Summary
Bile acid profiles from plasma and urine of six patients suffering from intrahepatic cholestasis were studied before and during treatment with phenobarbital. All patients responded to this treatment by decreasing their plasma bile acid levels. Using gas chromatographic and mass spectrometric methods for separation and identification of the bile acids, especially the occurrence of major atypical bile acids was quantitatively evaluated.
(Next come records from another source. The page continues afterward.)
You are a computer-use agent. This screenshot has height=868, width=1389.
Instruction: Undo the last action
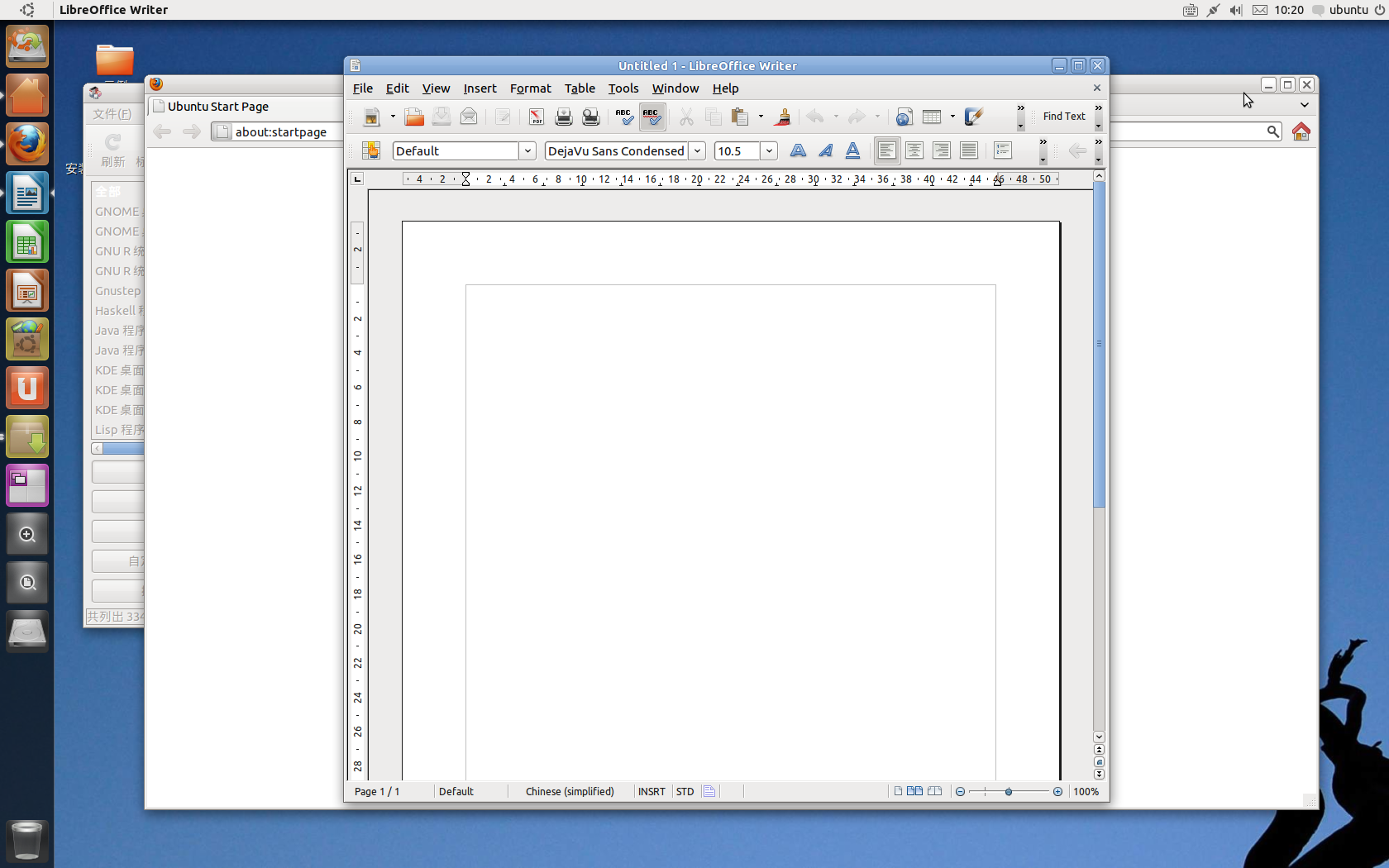(816, 117)
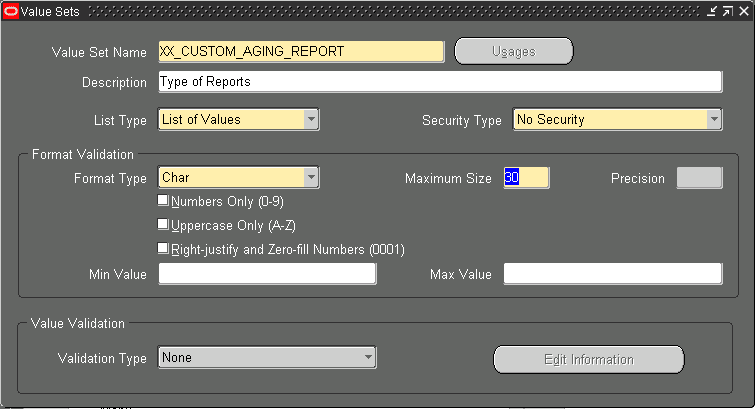Close the Value Sets window
Viewport: 755px width, 409px height.
tap(742, 9)
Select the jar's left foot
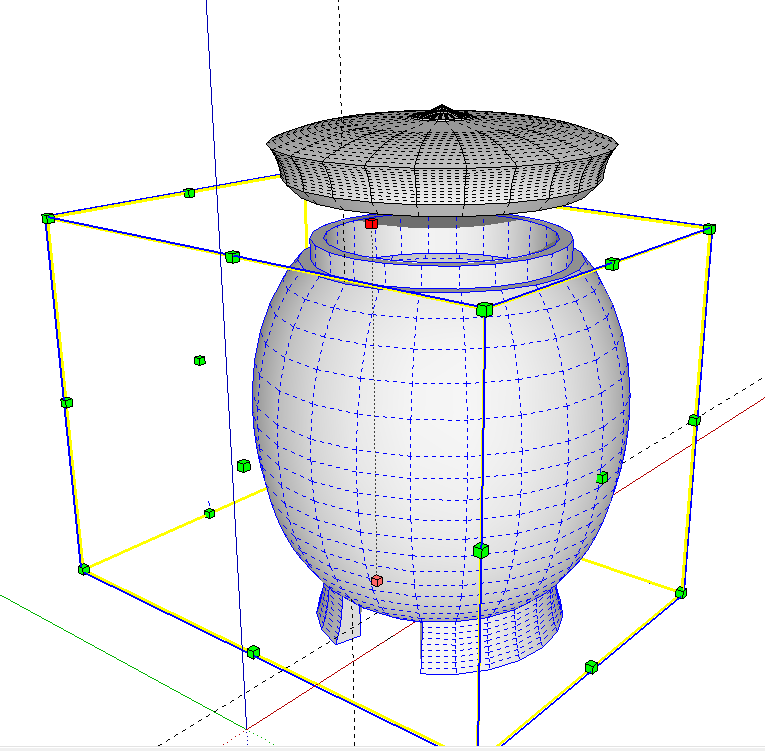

The plasma bile acid lowering effect of phenobarbital in intrahepatic cholestasis can be partly explained by an increased formation of tetrahydroxylated bile acids, which are rapidly excreted by renal pathways. These tetrahydroxylated bile acids, present as nonsulfated compounds, have high renal excretory flow rates exceeding those of bile acid sulfates. Their enterohepatic circulation, however, seems to be low, since only small amounts of tetrahydroxylated bile acids can be found in bile. It is mainly the 1- and 6-hydroxylation that is stimulated by phenobarbital. The exact site of formation of tetrahydroxylated bile acids, however, is still unknown. These findings may provide a rationale for the institution of a phenobarbital treatment in cases of intrahepatic cholestasis.
Zusammenfassung
Bei sechs Patienten mit intrahepatischer Cholestase wurden Gallensäurenprofile in Plasma und Urin vor und während einer Behandlung mit Phenobarbital untersucht. Alle Patienten sprachen auf diese Therapie mit einer Senkung der Plasmagallensäurenspiegel an. Unter Einsatz gaschromatografischer und massenspektrometrischer Methoden wurde besonders das Vorkommen atypischer Gallensäuren quantitativ zu erfassen versucht.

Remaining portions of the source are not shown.